Echoes of Iron Age Ireland with Noel Carberry at the Corlea Trackway - Day 7

Irish Stew Podcast is “Off the Beaten Craic” in Co. Longford for the sound of the low whistle and the sight of an Iron Age roadway at the Corlea Trackway Visitors Centre, located a half hour’s drive north from their home-away-from-home in Athlone. There they met their guide Noel Carberry who opens and closes the interview with his virtuosity on the larger, lower-pitched variation of the traditional tin whistle.
Noel is a 26-year-veteran of the Corlea Trackway Visitors Centre, a “life sentence’ as he jokingly calls it, but beyond the bog he’s best known as an expert musician of the uilleann pipes, the Irish tin and low whistles, and bodhrán.

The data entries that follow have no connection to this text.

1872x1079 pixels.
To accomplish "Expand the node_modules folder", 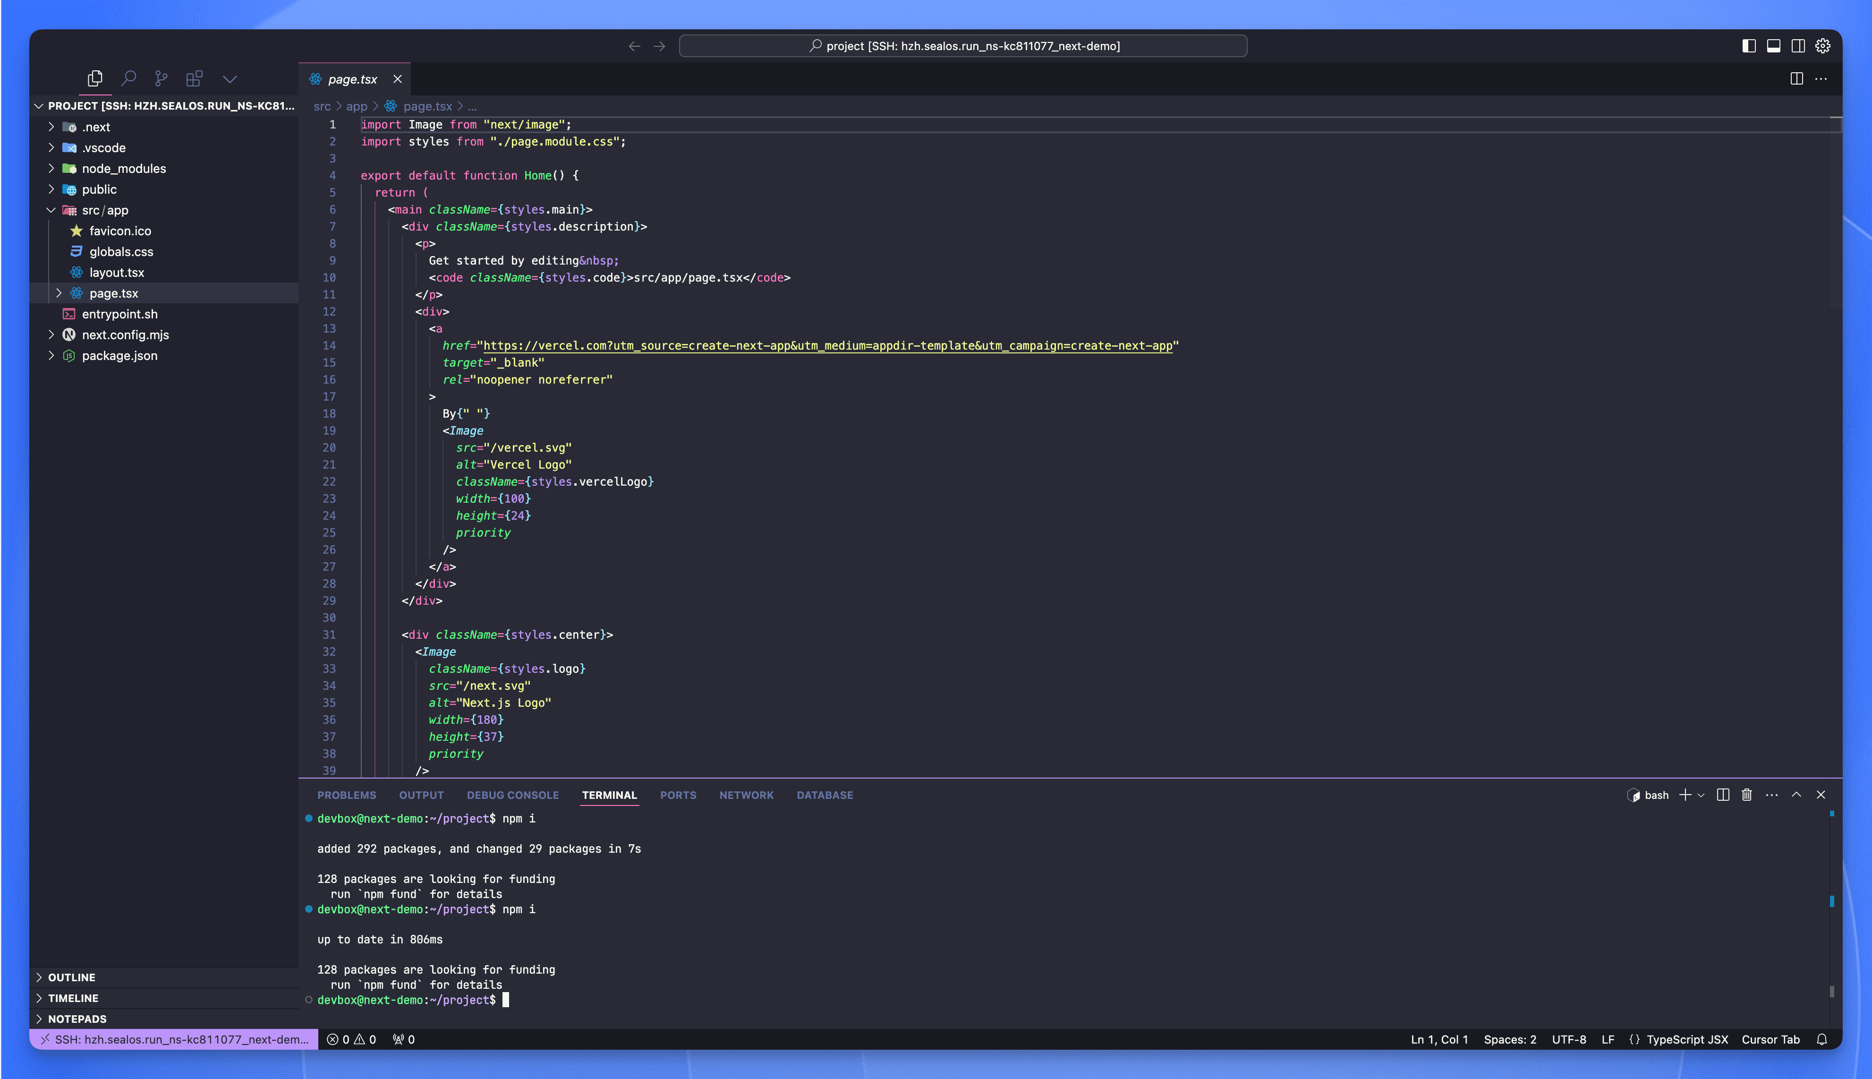I will point(123,168).
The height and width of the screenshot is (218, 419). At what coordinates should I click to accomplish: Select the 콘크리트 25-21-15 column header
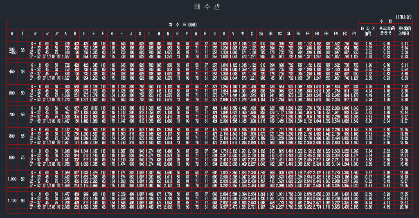point(385,30)
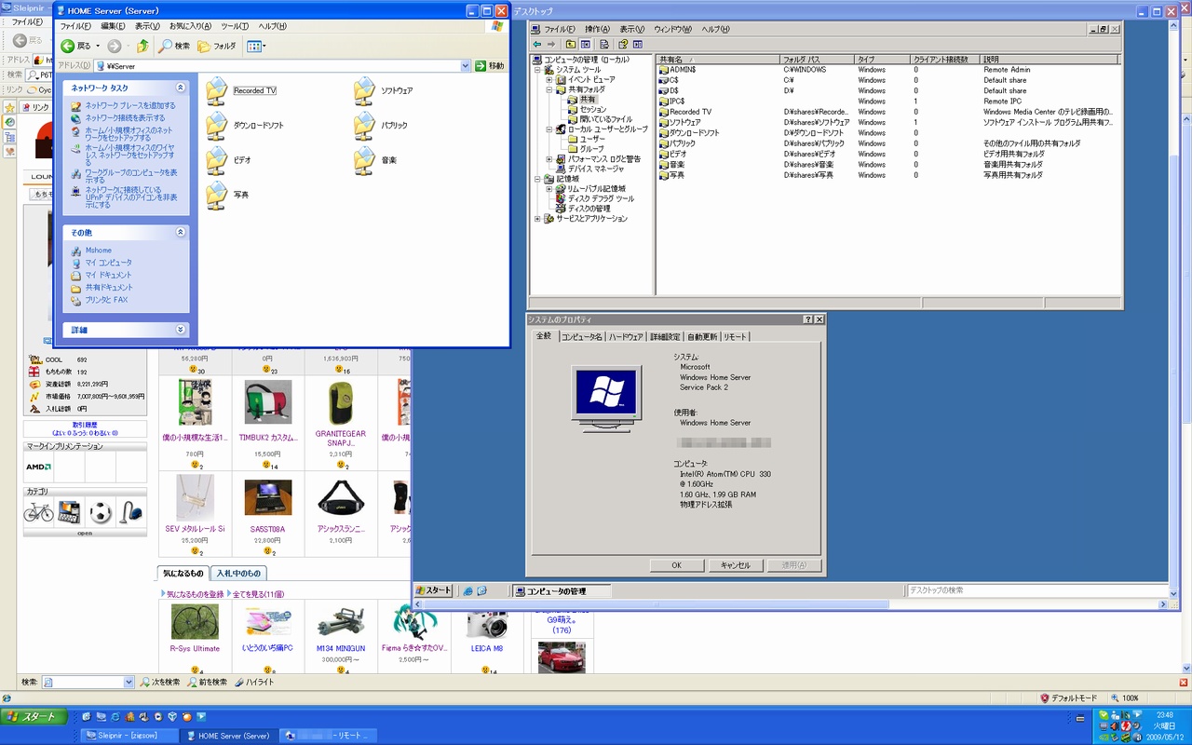
Task: Open the Views dropdown in Explorer toolbar
Action: tap(257, 46)
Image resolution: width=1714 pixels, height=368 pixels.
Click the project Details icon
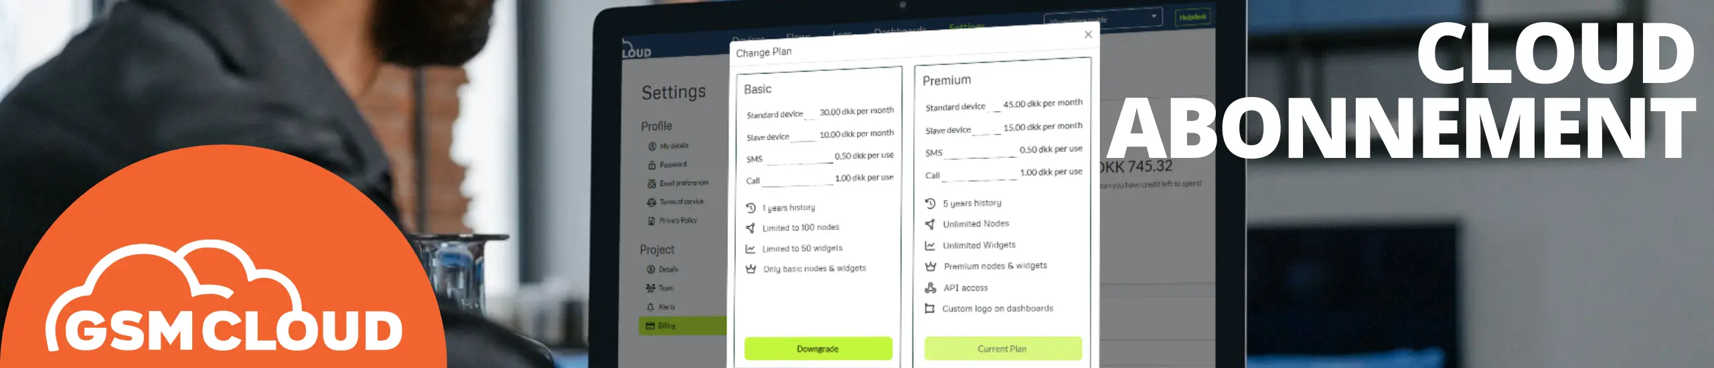point(650,270)
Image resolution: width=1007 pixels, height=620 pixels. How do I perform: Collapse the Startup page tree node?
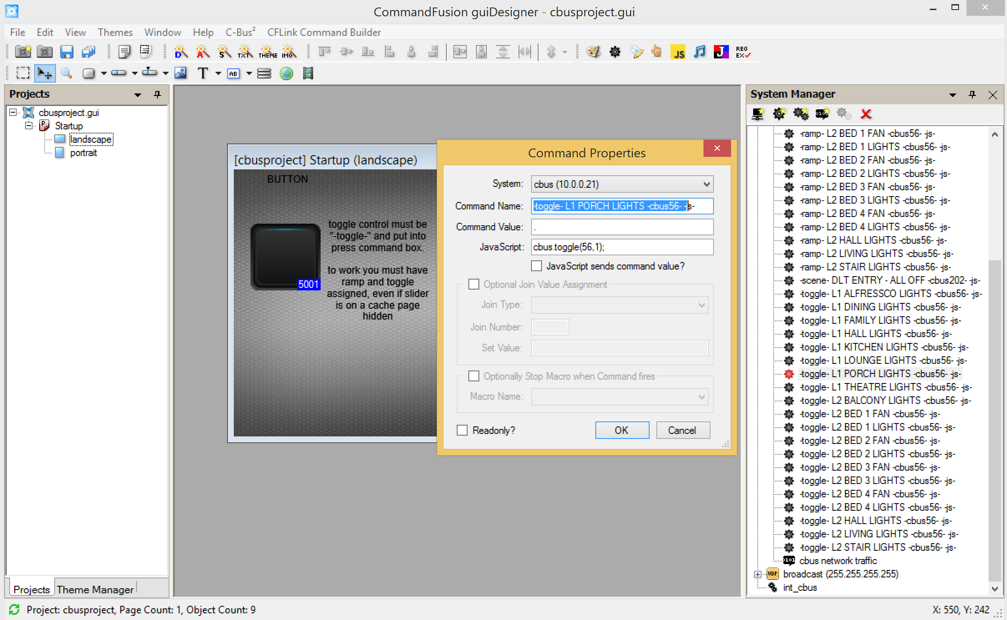click(29, 126)
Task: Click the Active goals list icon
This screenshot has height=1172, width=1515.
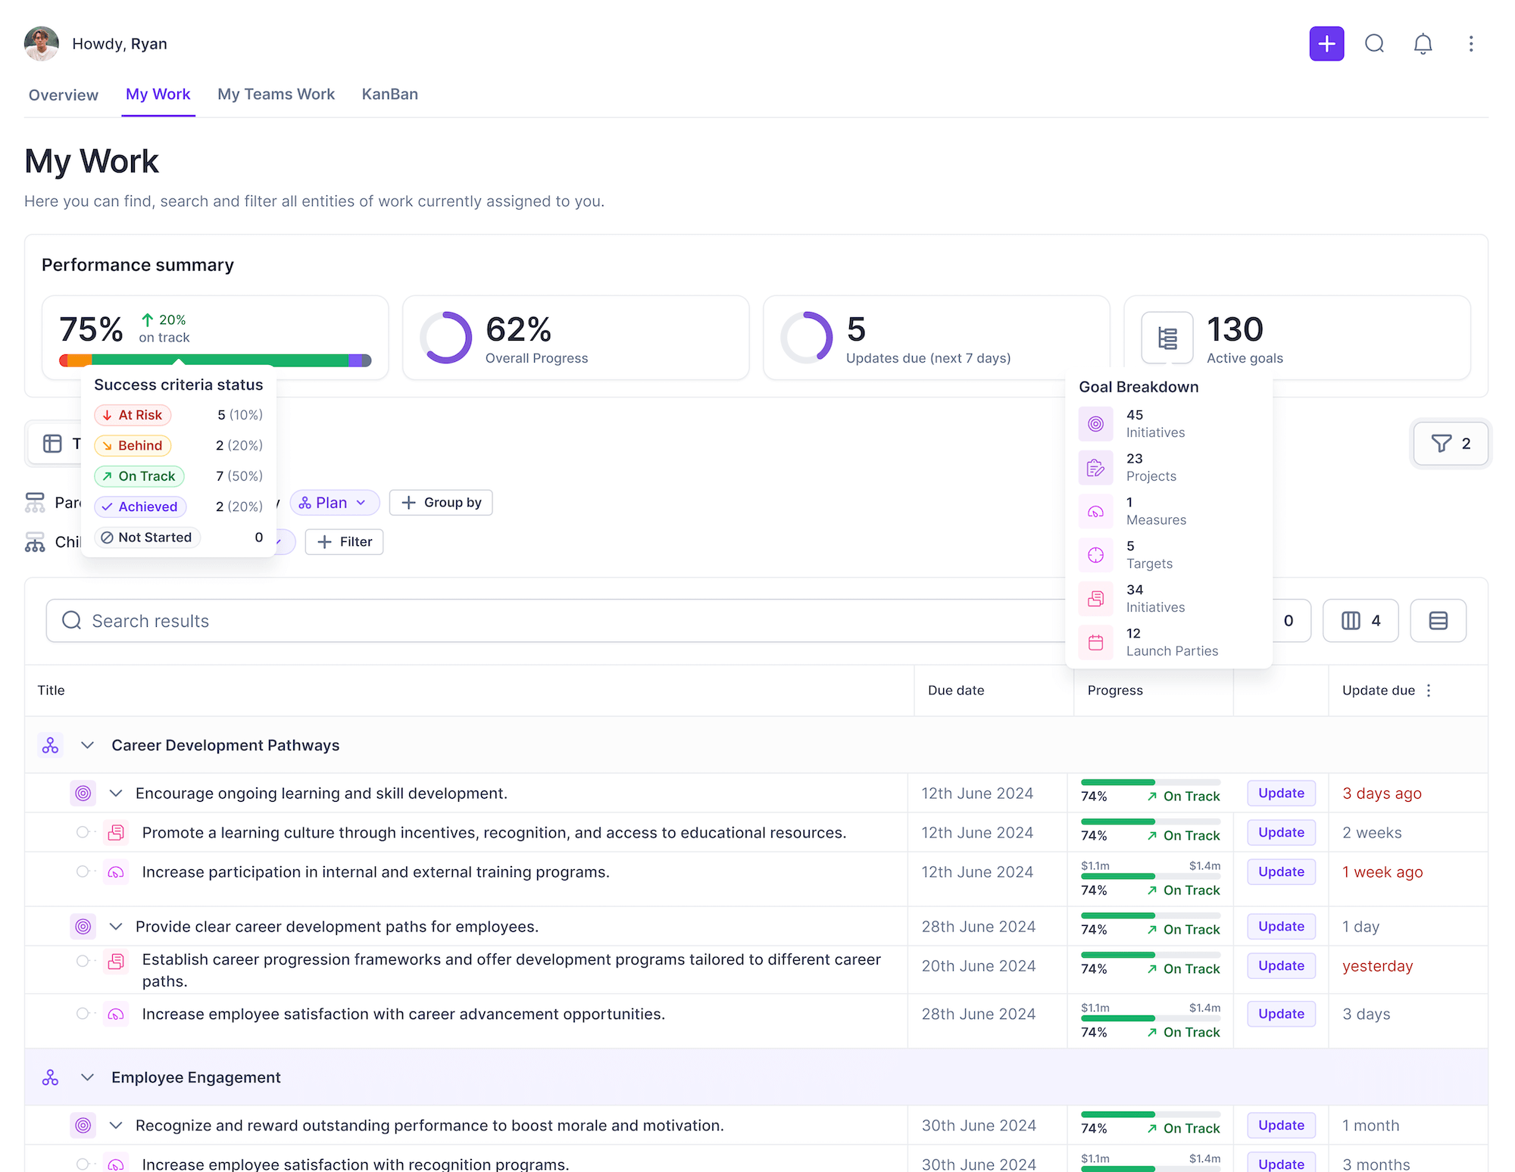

He brings Ireland’s Iron Age dramatically to life through his expert commentary on the Corlea Trackway, the widest prehistoric road of its kind discovered in Europe. Laid down in oak planks between the autumn of 148 BC and the spring of 147 BC, this one-kilometer wooden roadway once stretched from dry land to dry land across the bog, a monumental and mysterious statement of power and belief in the Hidden Heartlands.
“What you’re talking about is a prehistoric planked road, for all the world like a railway track upside down, with planks of oak laid down on runners of ash, oak, or silver birch,” he says.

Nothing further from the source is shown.